Objective
Summarize the forum thread about a DGBE-tuned, eight-string instrument in two sentences.

I would just get a 12 string guitar and be done with it.

----------


## sixwatergrog

Original poster here:  I think this is where semantics gets in the way.  Is a mandolin only an instrument tuned GDAE or is a mandolin a mandolin regardless of the tuning? Oldtime fiddlers and banjo players use all kinds of different tunings and yet everyone still thinks of them as playing fiddle and banjo.  

All I'm talking about is taking a fretted instrument with a 22" to 24" scale and stringing it up with 4 double course strings (8 strings total) tuned DGBE.  Note: DGBE is not a mandolin tuning and is not in 5ths, it is the tuning found on a baritone ukulele.  

You might call this hypothetical tuning an 8-string tenor guitar, or an octave mandolin in an alternate tuning.  Another way of thinking about it is a 12-string guitar minus the two lowest double course strings.

As far as the body shape, it could either be the pear shape found on an octave mandolin or 'zouk, or the guitar shape found on a tenor guitar.  

I was just wondering if such an instrument is feasible?  Mainly concerned with any potential issues of having double course strings at this scale length tuned DGBE.

----------


## sgarrity

I thought that was a weird question and then it dawned on me that it was weird because I was reading it wrong!  HA!

What you're asking is fairly simple.  You can tune an Octave/zouk however you like.  There's much more freedom with tuning on the larger bodied mando-family instruments.  People use GDAE, GDAD, ADAD, etc....  I seem to recall a few of the Hollywood session players using the DGBE trick when they needed to play banjo or mandolin for something.  The only thing you'd need to work out are the appropriate string gauges.

Provided information
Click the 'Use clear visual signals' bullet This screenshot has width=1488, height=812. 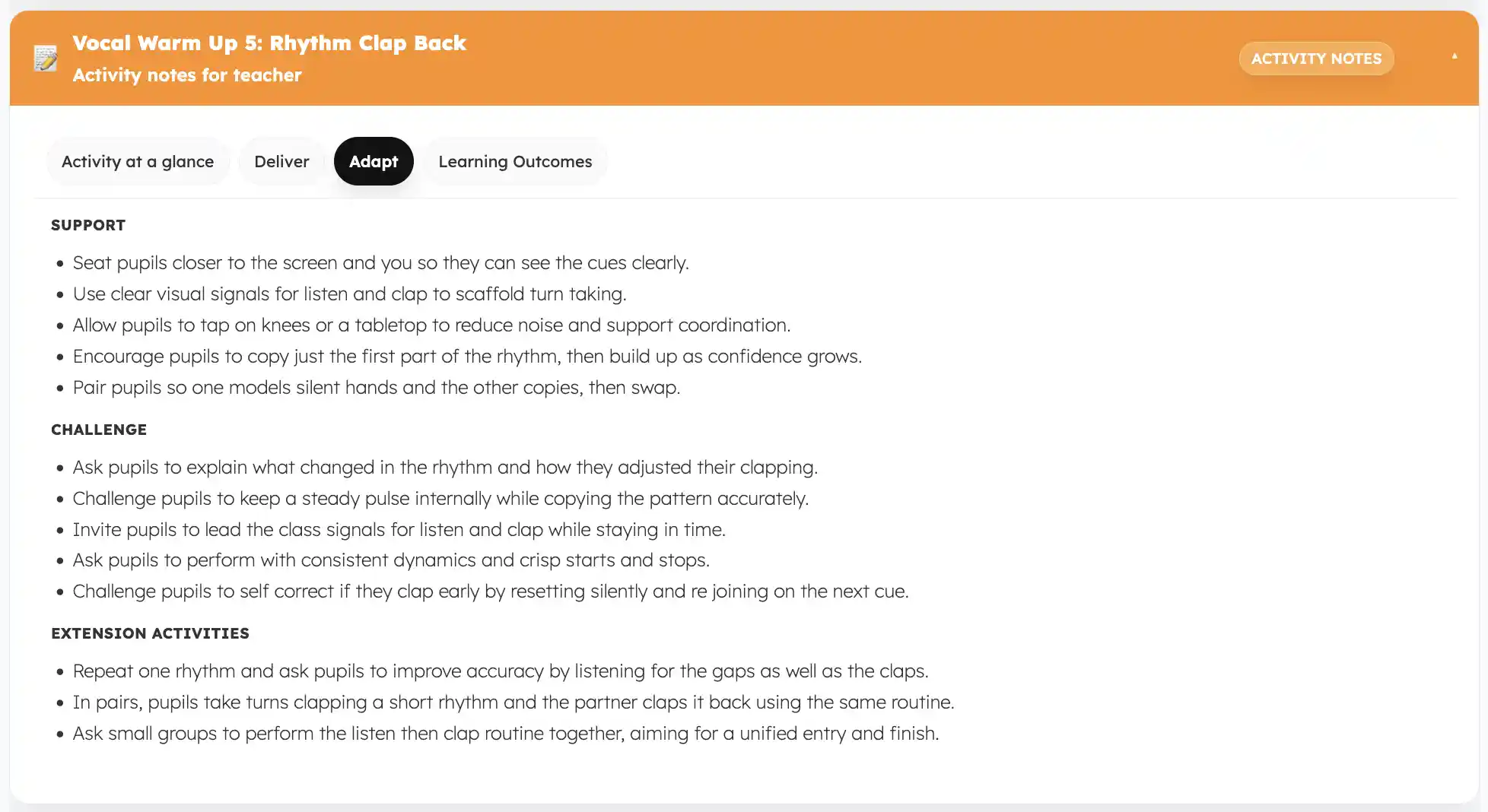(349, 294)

==

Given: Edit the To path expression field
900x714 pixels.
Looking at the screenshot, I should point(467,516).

Task solution
The original poster asks whether a fretted instrument with a 22" to 24" scale could be strung with four double courses tuned DGBE, the baritone ukulele tuning, and is mainly concerned about problems from double courses at that scale length. A reply says an octave mandolin or zouk can be tuned however one likes and that the only thing to work out would be the appropriate string gauges.